Stated goal 1 - Name every area that the text on Ghana's 2018 budget says the Budget and Economic Policy is expected to focus on.

Text shown -
===============

The country's Finance Minister, Mr. Ken Ofori-Atta, on Wednesday, November 15th, 2017 presented the much anticipated 2018 "private sector-led economic growth and transformation", Budget and Economic Policy of the government, the Parliament; seeking approval to spend 61 billion Ghana Cedi
The aim for this fund-request according to report, is to anchor government's agenda of moving the economy, beyond the reliance on foreign support or aid. The Budget, and Economic Policy is expected to focus on ensuring macro-economic stability, transforming agriculture and industry, strengthening social protection and inclusion, building on economic and social infrastructure and reforming public service delivery institution.
Earlier on, in his speech at the Ghana Industry Quality Awards in Accra, on November 11th, 2017, President Nana Addo dankwa Akufo- Addo, threw his weight behind the economic policy when he hinted that the 2018 budget would set out the road map for the down-ward review of electricity tariffs. This, according to the President, would encourage industries in the fore-front of the government's economic transnational agenda.
The Breakdown:
Of the 61 Billion Ghana Cedis proposed 2018 budget:
- About 3.5 Billion Ghana Cedis, is expected to be allocated to the Real Estate sector.
- About 1 Billion Ghana Cedis, will go into 'Planting of Food and Job program.
- About 430 Million Ghana Cedis, will be channelled towards the actualisation of government's "One District - One Factory policy".
- About 100 Million Ghana Cedis, stimulus package is expected to go into distressed but viable industries.
- About 14 Billion Ghana Cedis, is expected to go into the Social sector.
Under the Social Sector:
- About 1.2 Billion Ghana Cedis, goes to "free SHS programme".
- About 468.5 Million Ghana Cedis, goes to School Feeding Programme,
- Employee Compensation gets about 10.3 Billion-Ghana Cedis.

===============

Raw data -
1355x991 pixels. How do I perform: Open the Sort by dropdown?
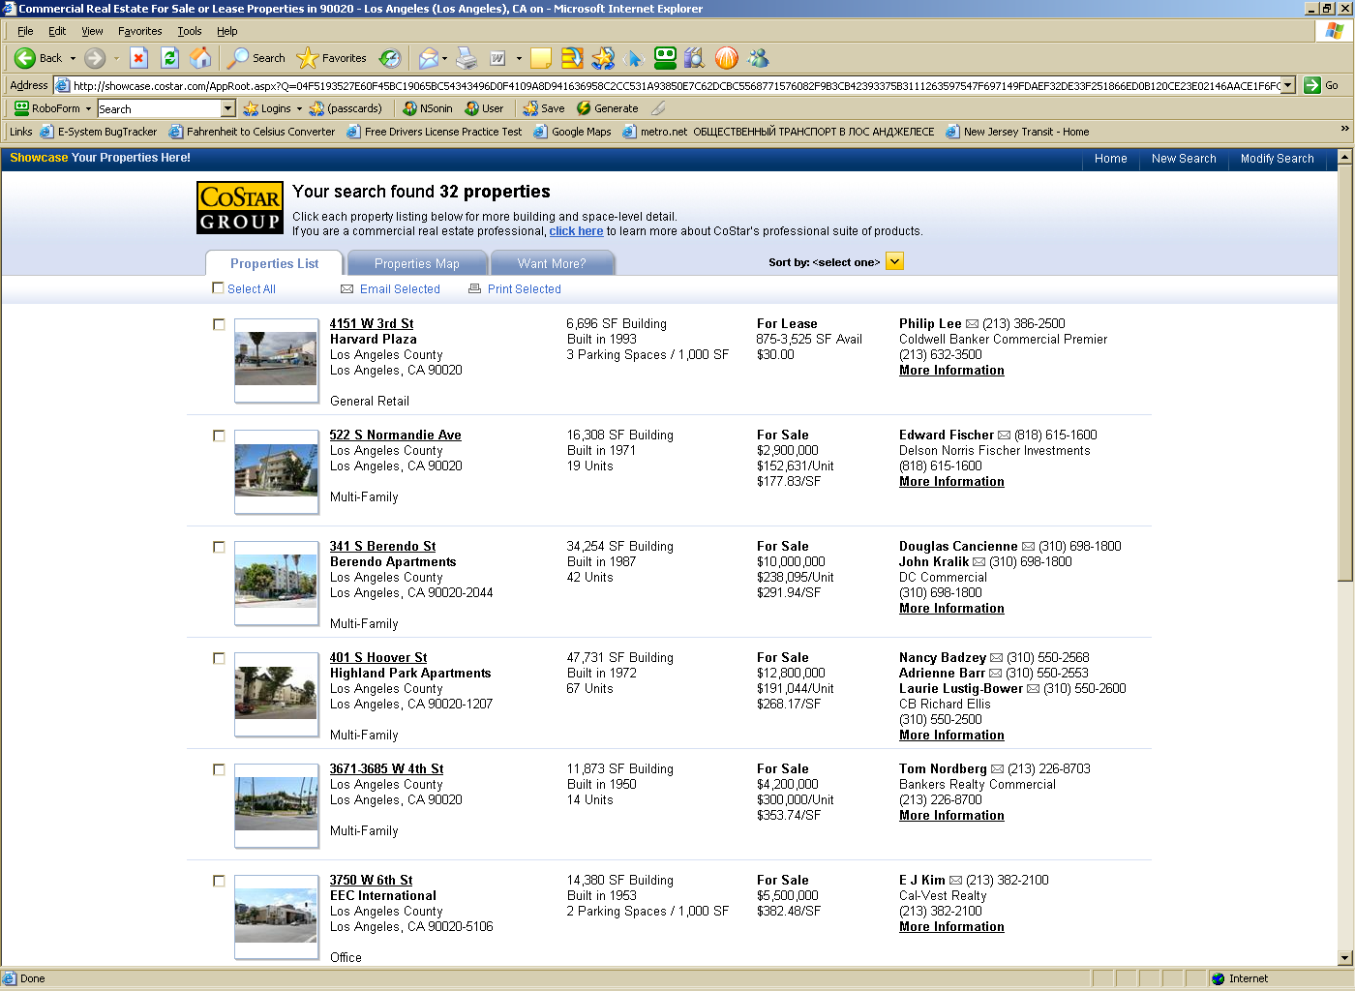[894, 261]
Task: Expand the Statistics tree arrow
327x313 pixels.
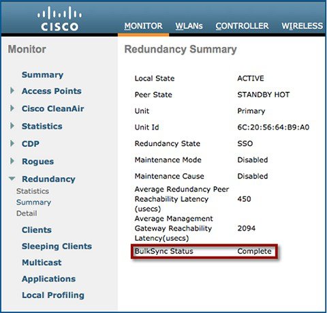Action: [12, 125]
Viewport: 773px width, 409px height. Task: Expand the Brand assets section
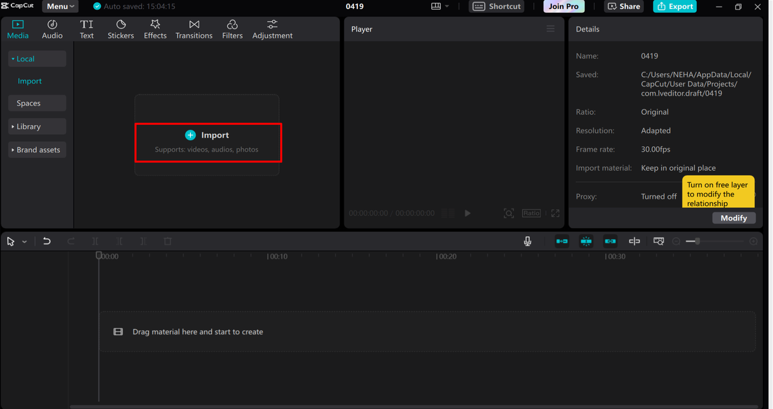coord(37,150)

===============

Stated goal 2 - Write out the records from the line with "Viewport: 773px width, 409px" to the end of the records, copying each line word for word and leaving out the pictures.

Complete response 1 -
- ensuring macro-economic stability
- transforming agriculture and industry
- strengthening social protection and inclusion
- building on economic and social infrastructure
- reforming public service delivery institution

Complete response 2 -
Viewport: 773px width, 409px height. Task: Expand the Brand assets section
coord(37,150)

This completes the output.